Decision Date | 01 July 2021 |
Docket Number | Court of Appeals No. 20CA0720 |
Citation | 497 P.3d 5,2021 COA 89 |
Parties | Julie BARNES, Plaintiff-Appellant, v. STATE FARM MUTUAL AUTOMOBILE INSURANCE COMPANY, an Illinois Corporation, Defendant-Appellee. |
Court | Colorado Court of Appeals |
John L. Springer, Aurora, Colorado, for Plaintiff-Appellant
Patterson Ripplinger, P.C., Franklin D. Patterson, Karl A. Chambers, Greenwood Village, Colorado, for Defendant-Appellee
Opinion by JUDGE BROWN
¶ 1 In this declaratory judgment action, Julie Barnes appeals the district court's judgment dismissing her complaint against State Farm Mutual Automobile Insurance Company (State Farm) for failure to state a claim upon which relief can be granted.
¶ 2 Barnes first contends that the district court erred by allowing State Farm to file a C.R.C.P. 12(b)(5) motion to dismiss after it had already filed a separate C.R.C.P. 12(f) motion to strike because C.R.C.P. 12(g) requires consolidation of C.R.C.P. 12 motions. Although we agree that the court erred, under the circumstances discussed below, we conclude the error was harmless.
¶ 3 Barnes next contends that the district court erred by dismissing her complaint because she asserted a plausible claim that a State Farm form contained a false or misleading representation — a "half-truth" — regarding uninsured and underinsured motorist (UM) coverage. Specifically, she contends that, by disclosing that UM coverage follows the insured person rather than the insured vehicle, see § 10-4-609(1)(a), C.R.S. 2020, State Farm became legally obligated to further disclose that an insured who rejects UM coverage on one of multiple policies loses the ability to "stack" available UM coverage. We reject this contention and affirm the district court's judgment dismissing her complaint.
¶ 4 Colorado law requires that an insurer offer UM coverage for each automobile liability policy that it issues. § 10-4-609(1)(a). An insured may reject such coverage in writing. Id.
¶ 5 State Farm issued Barnes two automobile liability insurance policies — one for a 2006 Honda and one for a 1990 Geo. After Barnes visited her insurance agent to discuss her automobile coverage, State Farm sent Barnes a form titled "Colorado Automobile Coverages Acknowledgment of Coverage Selection or Rejection" (UM Rejection Form). Barnes signed the UM Rejection Form, rejecting UM coverage on the Geo policy.

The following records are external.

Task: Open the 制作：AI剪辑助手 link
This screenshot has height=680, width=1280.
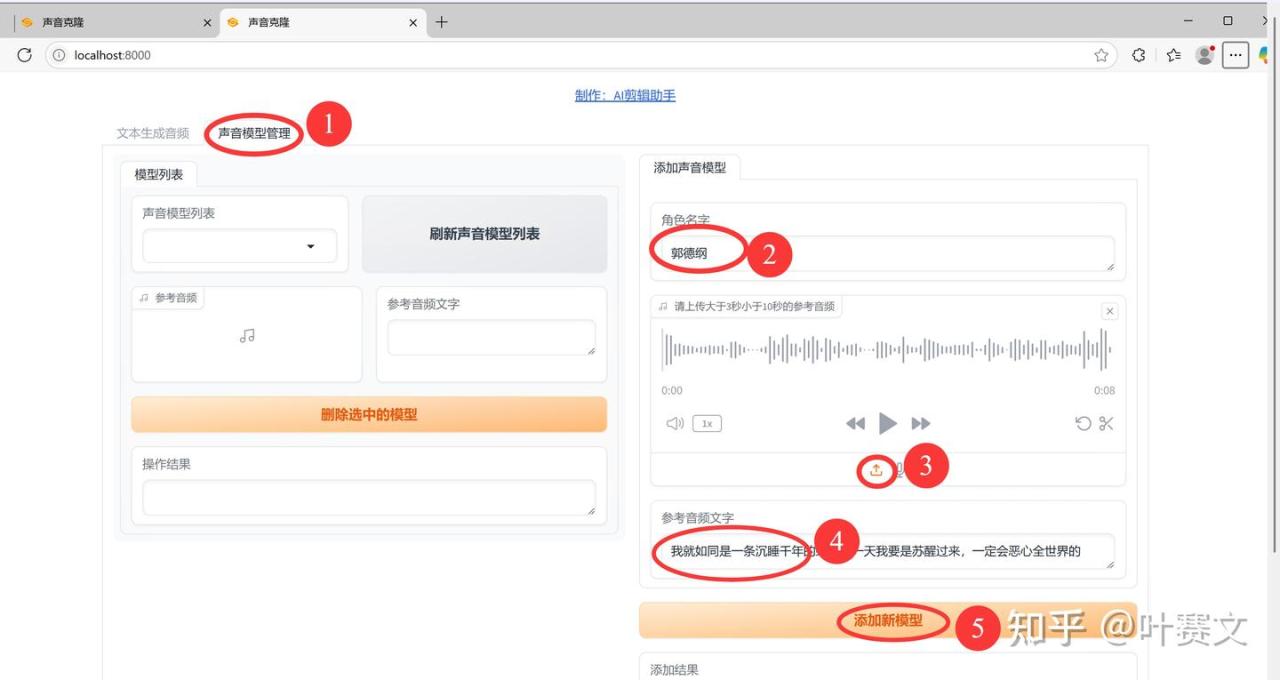Action: click(x=625, y=96)
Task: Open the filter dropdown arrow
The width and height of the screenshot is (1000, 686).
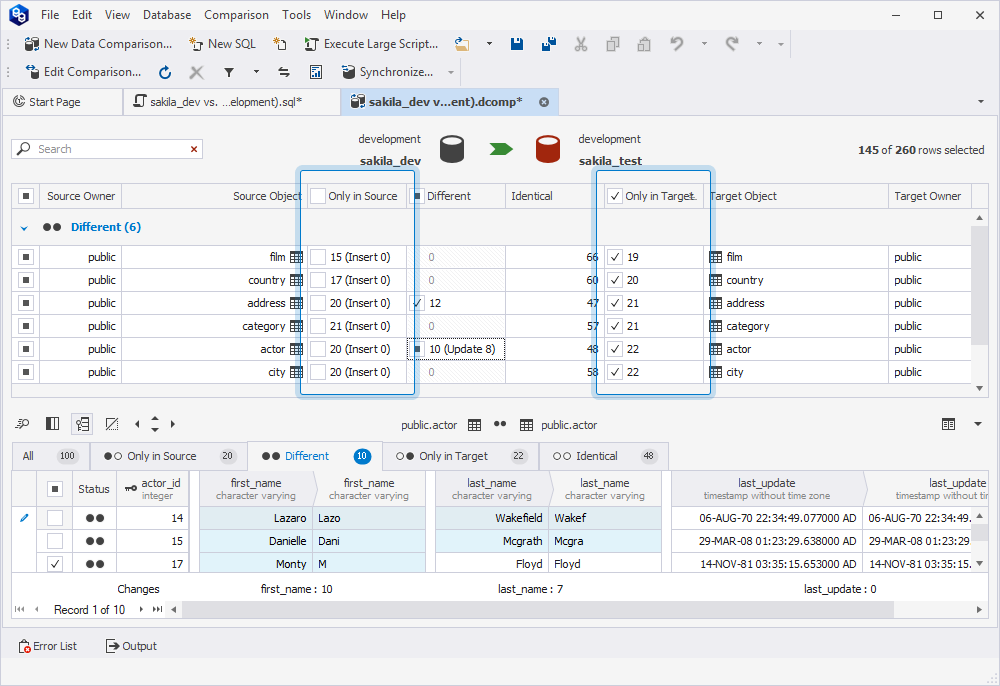Action: pos(256,72)
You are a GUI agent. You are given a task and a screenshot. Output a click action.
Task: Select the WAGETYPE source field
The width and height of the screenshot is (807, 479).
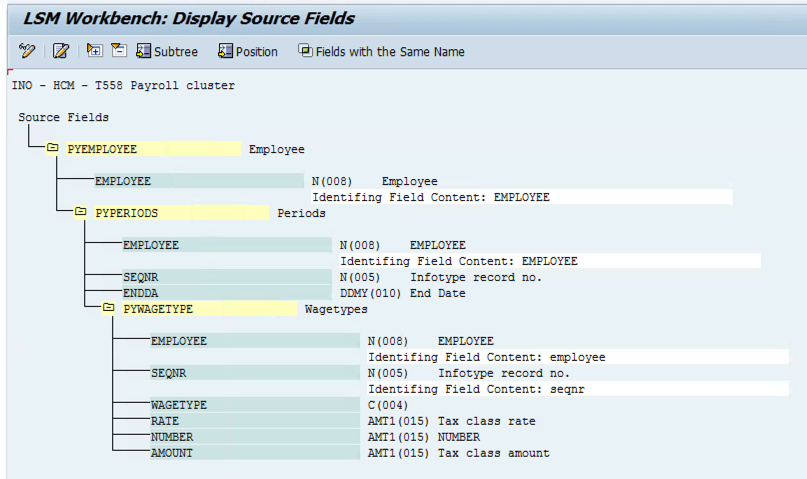click(255, 405)
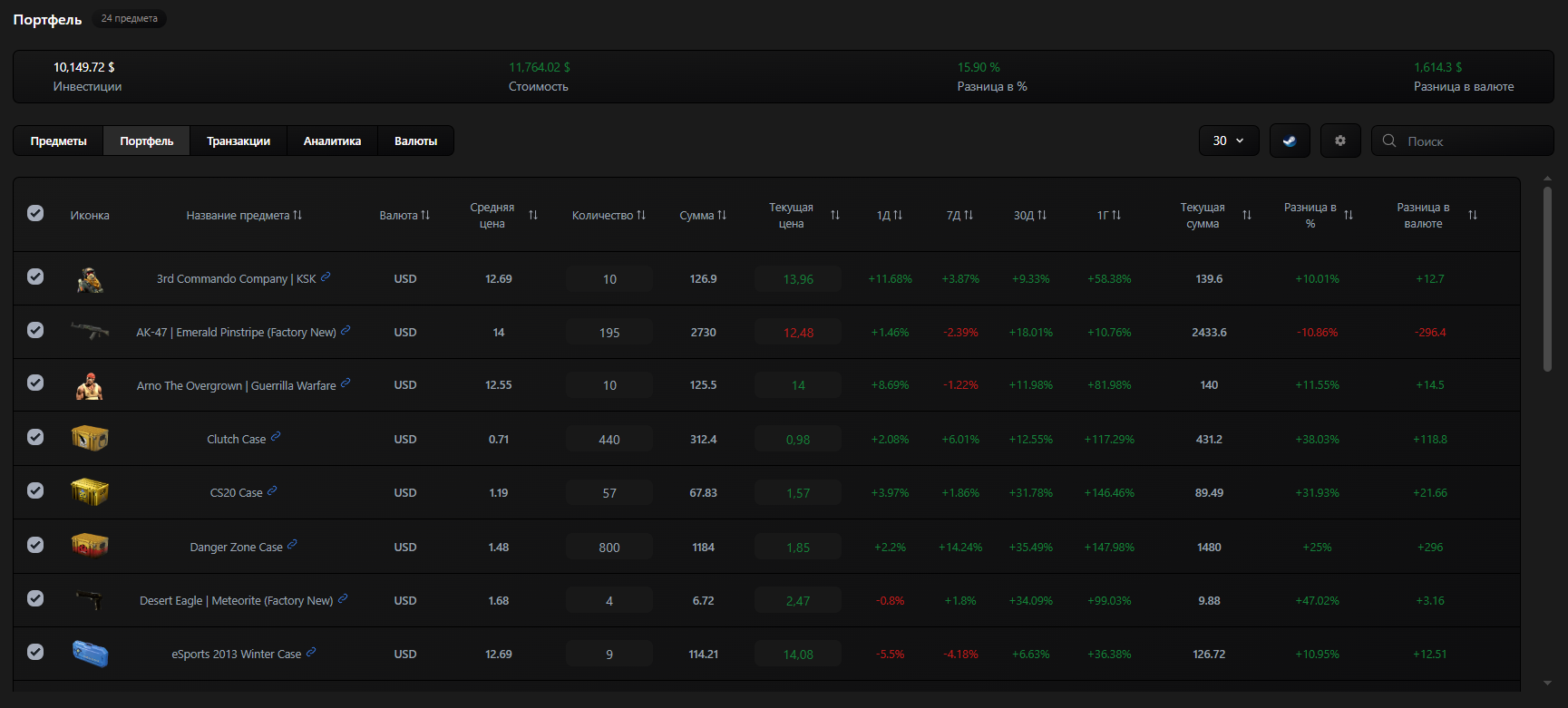Toggle the select-all checkbox in header
The height and width of the screenshot is (708, 1568).
35,213
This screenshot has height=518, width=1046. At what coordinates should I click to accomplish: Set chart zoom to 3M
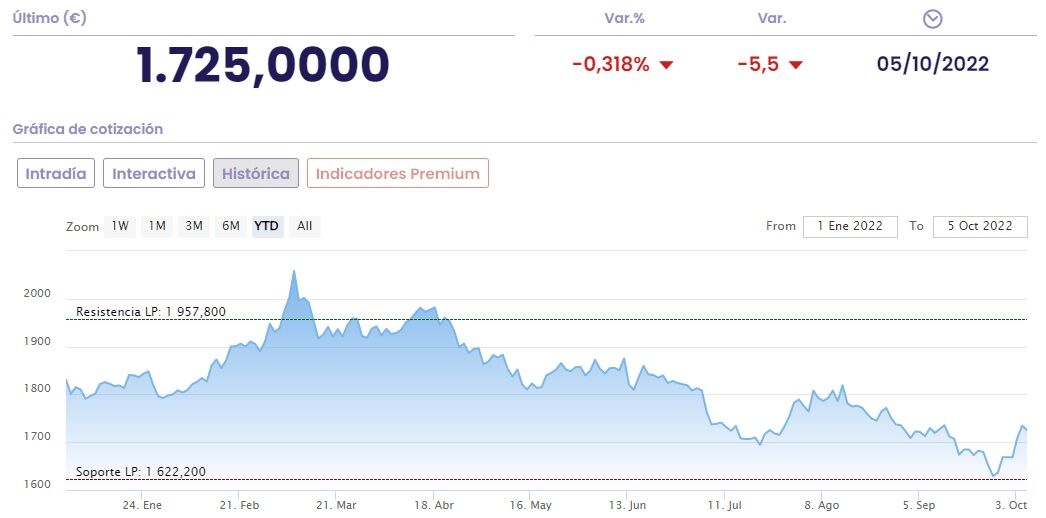coord(194,226)
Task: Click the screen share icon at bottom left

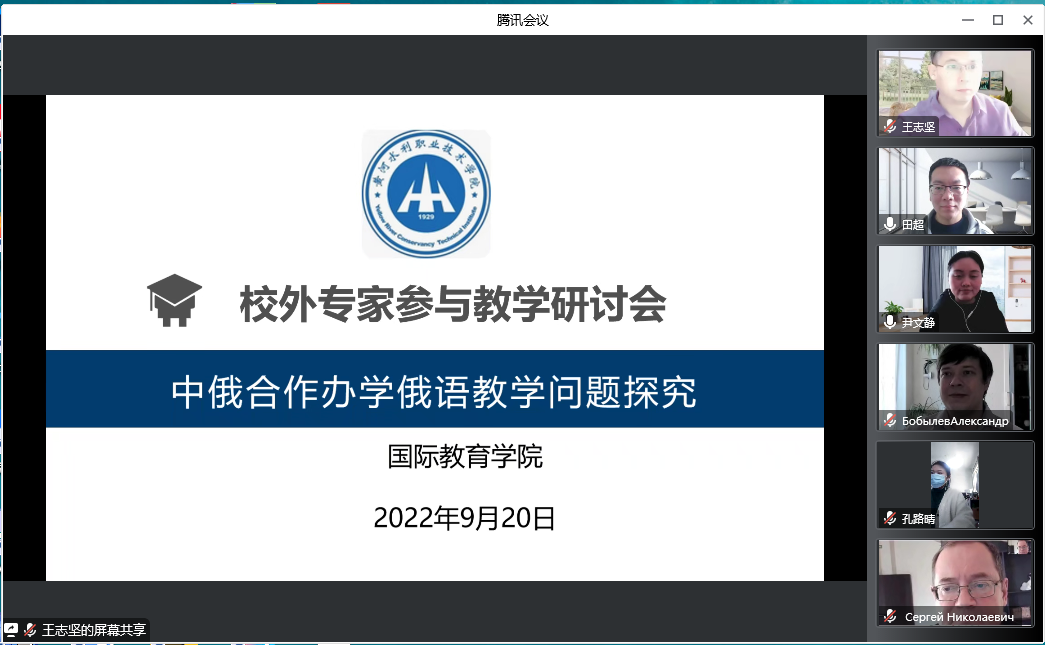Action: tap(11, 630)
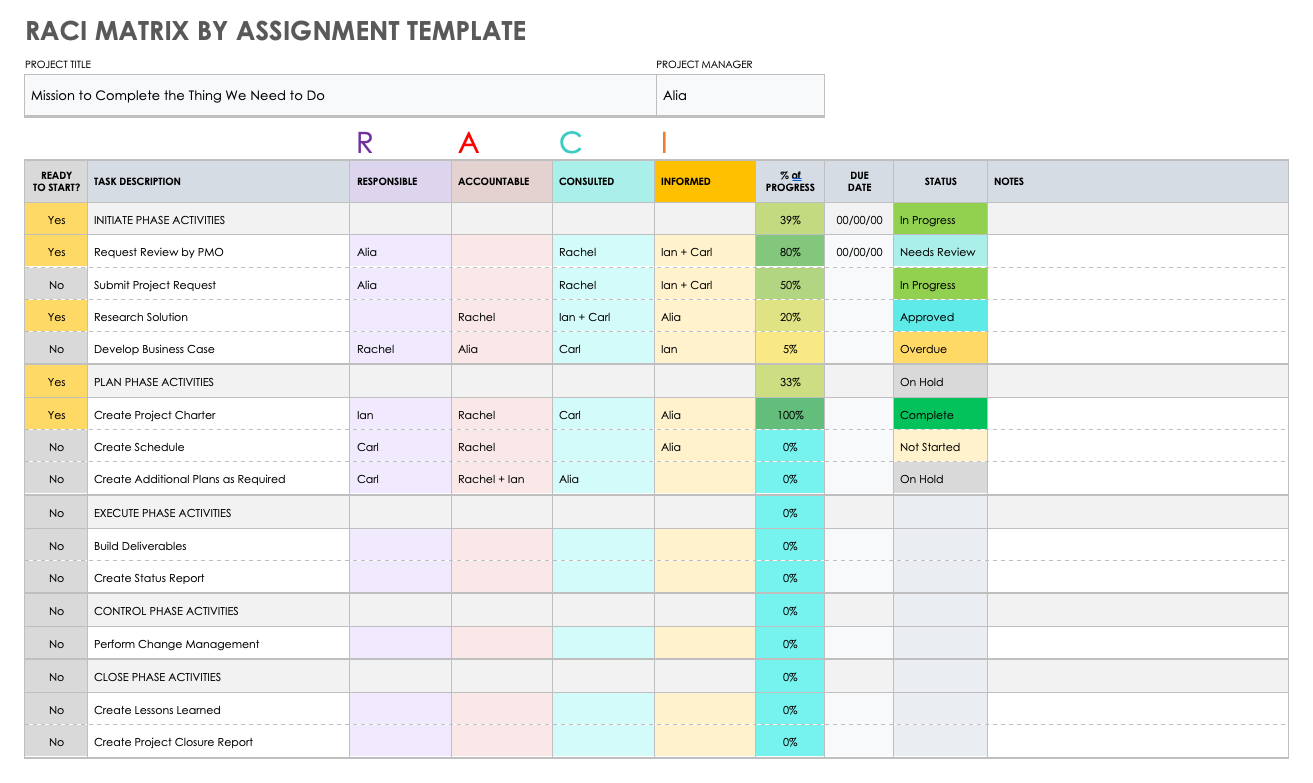The width and height of the screenshot is (1313, 783).
Task: Click the red A letter above Accountable
Action: tap(468, 143)
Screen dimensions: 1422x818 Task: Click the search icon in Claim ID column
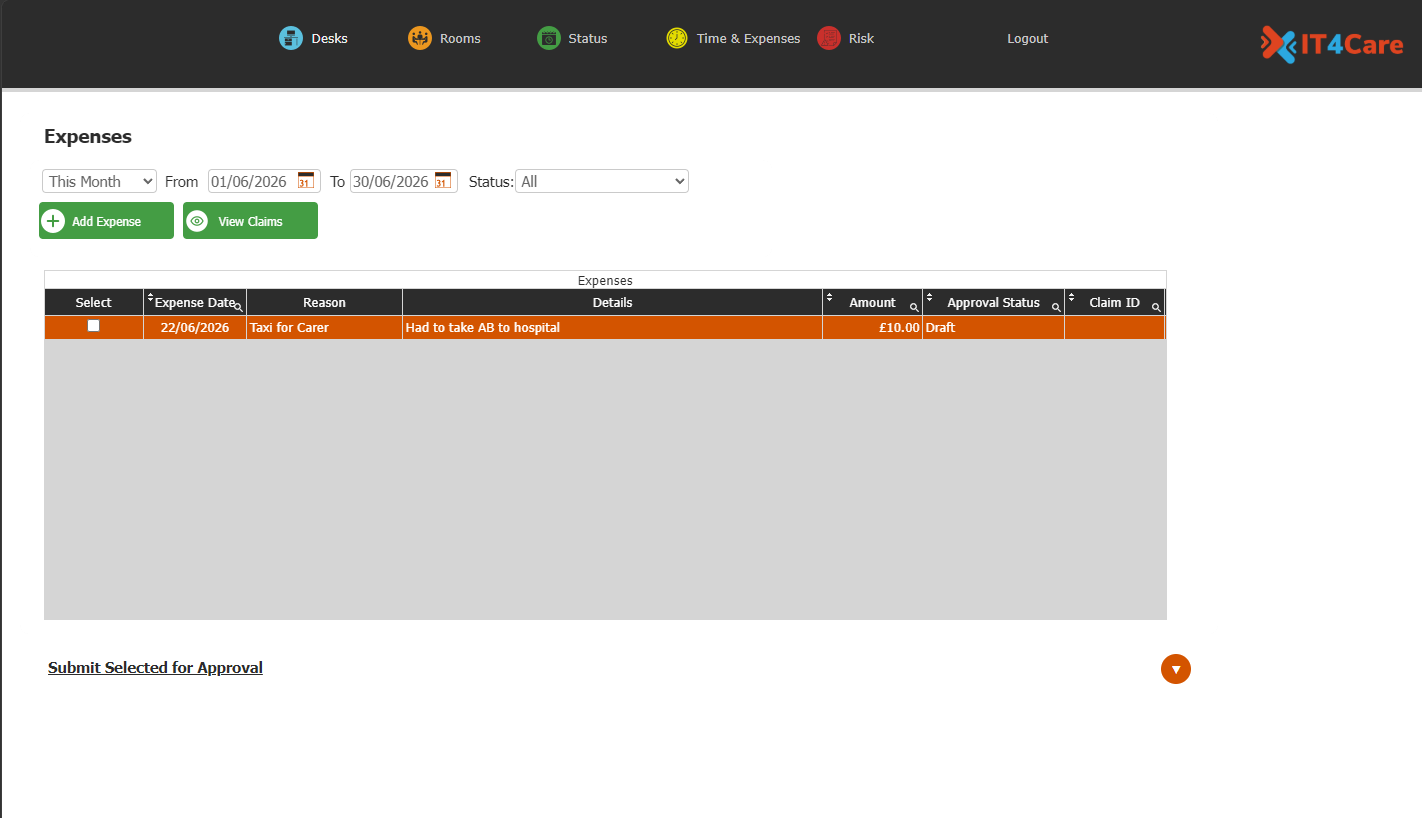tap(1156, 308)
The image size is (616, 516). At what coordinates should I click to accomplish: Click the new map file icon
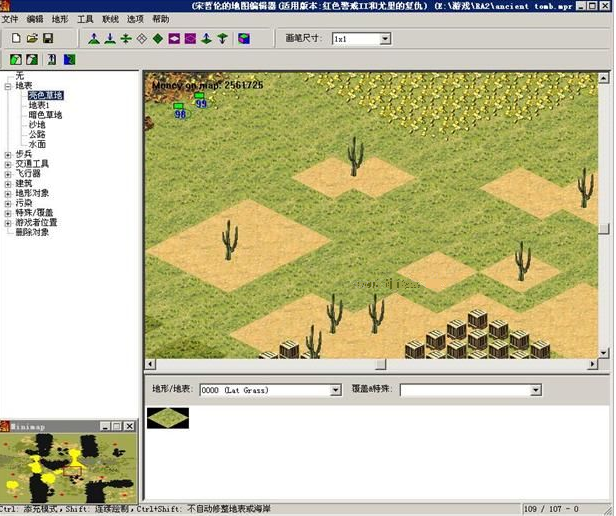16,39
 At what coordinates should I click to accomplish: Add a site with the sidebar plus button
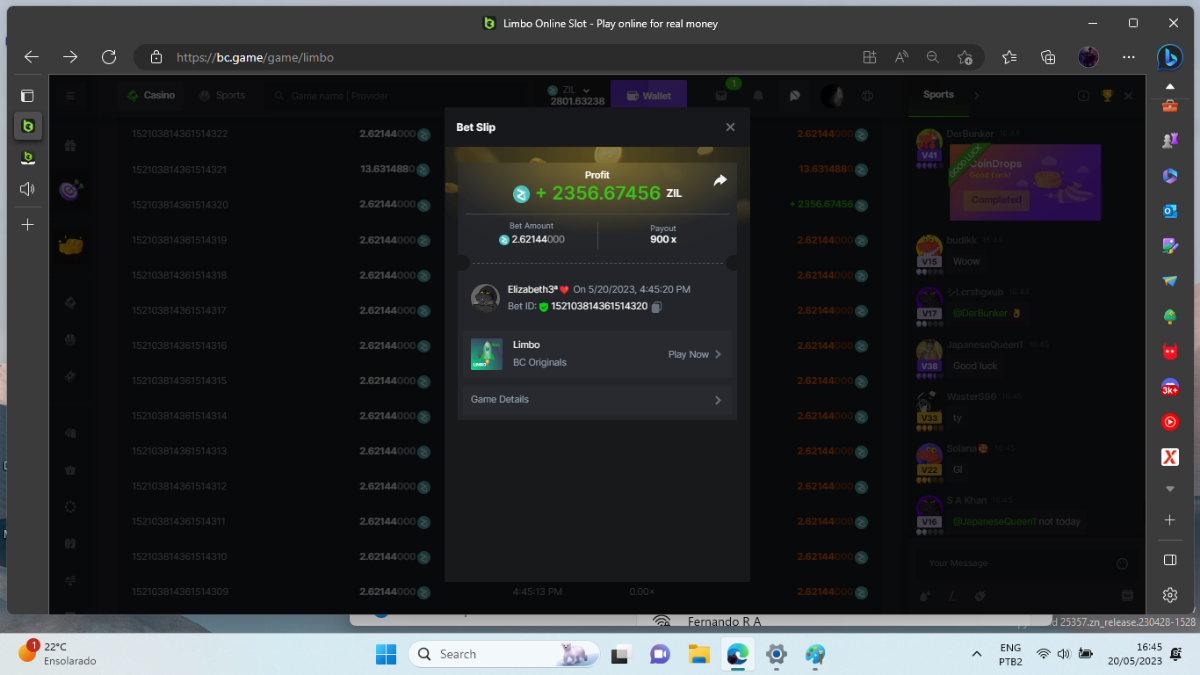[1170, 520]
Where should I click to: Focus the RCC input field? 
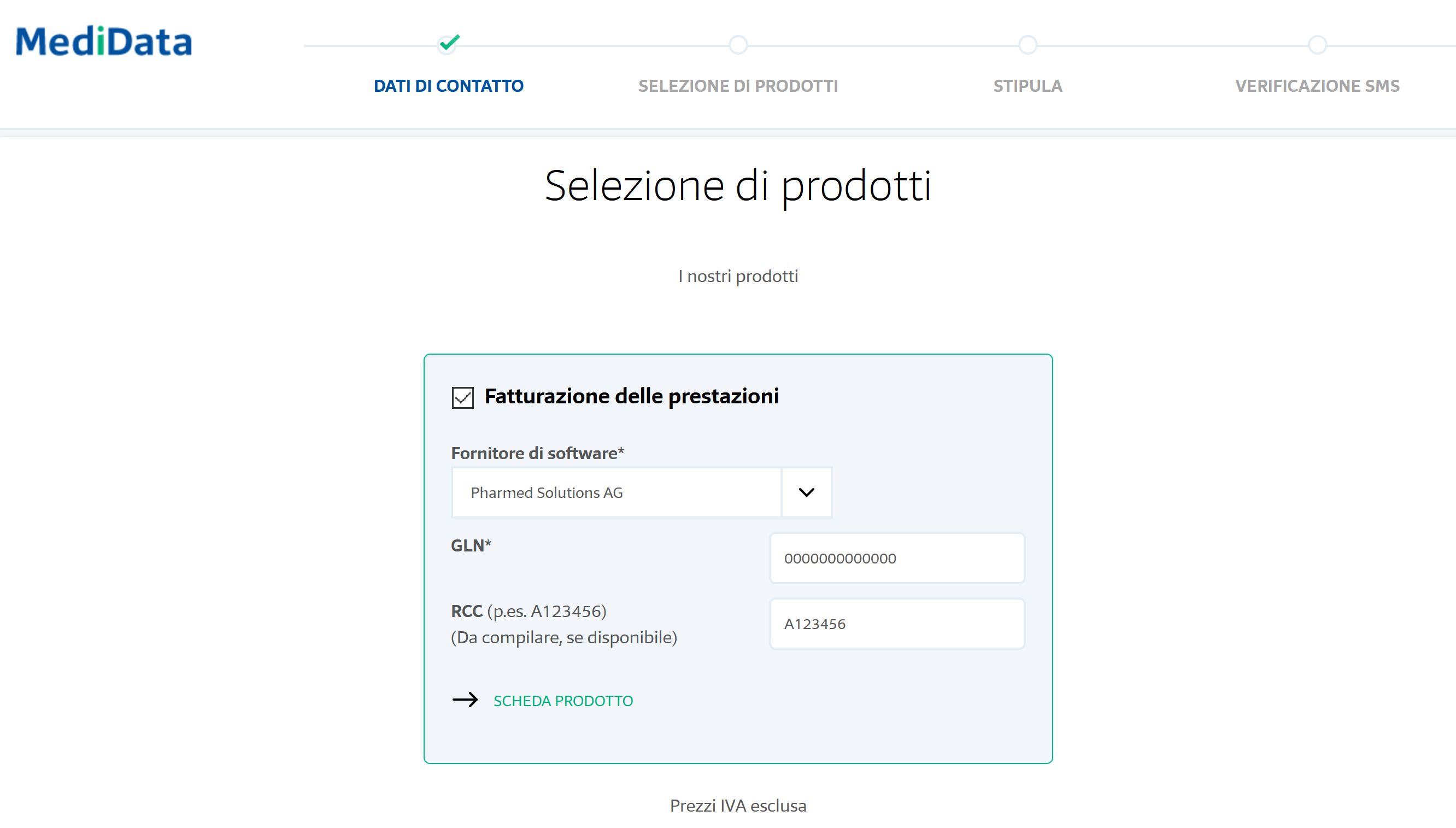pos(897,624)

¶ 6 The two policies were in effect when Barnes sustained serious bodily injuries in a car accident caused by another driver. Because her damages exceeded the amount she recovered from the at-fault driver, Barnes sought the $100,000 limit of UM coverage under the Honda policy and $70,000 (of what she believed was a $100,000 limit) of UM coverage under the Geo policy. State Farm paid Barnes $100,000, the maximum amount of UM coverage available under the Honda policy; but because she had rejected UM coverage on the Geo policy, State Farm declined to pay her anything more. Had Barnes not rejected UM coverage on the Geo policy, she alleges that she would have been able to "stack" the UM coverage, meaning that she would have been entitled to UM coverage on both policies, resulting in a total of $200,000 in available UM coverage.
¶ 7 Barnes filed a declaratory judgment action against State Farm, seeking a declaration that the UM Rejection Form was invalid or unenforceable. After Barnes filed an amended complaint, State Farm filed a C.R.C.P. 12(f) motion to strike certain paragraphs of the amended complaint or, alternatively, to require Barnes to state facts to support the statements contained in those paragraphs. The district court denied the motion to strike.
¶ 8 State Farm then filed a C.R.C.P. 12(b)(5) motion to dismiss the amended complaint for failure to state a claim upon which relief can be granted. Approximately two weeks later, State Farm filed an answer to Barnes’ amended complaint. Barnes opposed the motion to dismiss. After conducting a hearing, the district court granted the motion and dismissed the amended complaint.
¶ 9 Barnes first contends that the district court erred by allowing State Farm to file a C.R.C.P. 12(b)(5) motion to dismiss after it had already filed a separate C.R.C.P. 12(f) motion to strike. She argues that, pursuant to C.R.C.P. 12(g), the court should have disallowed the motion to dismiss because it was not joined with the earlier-filed motion to strike. We perceive no reversible error.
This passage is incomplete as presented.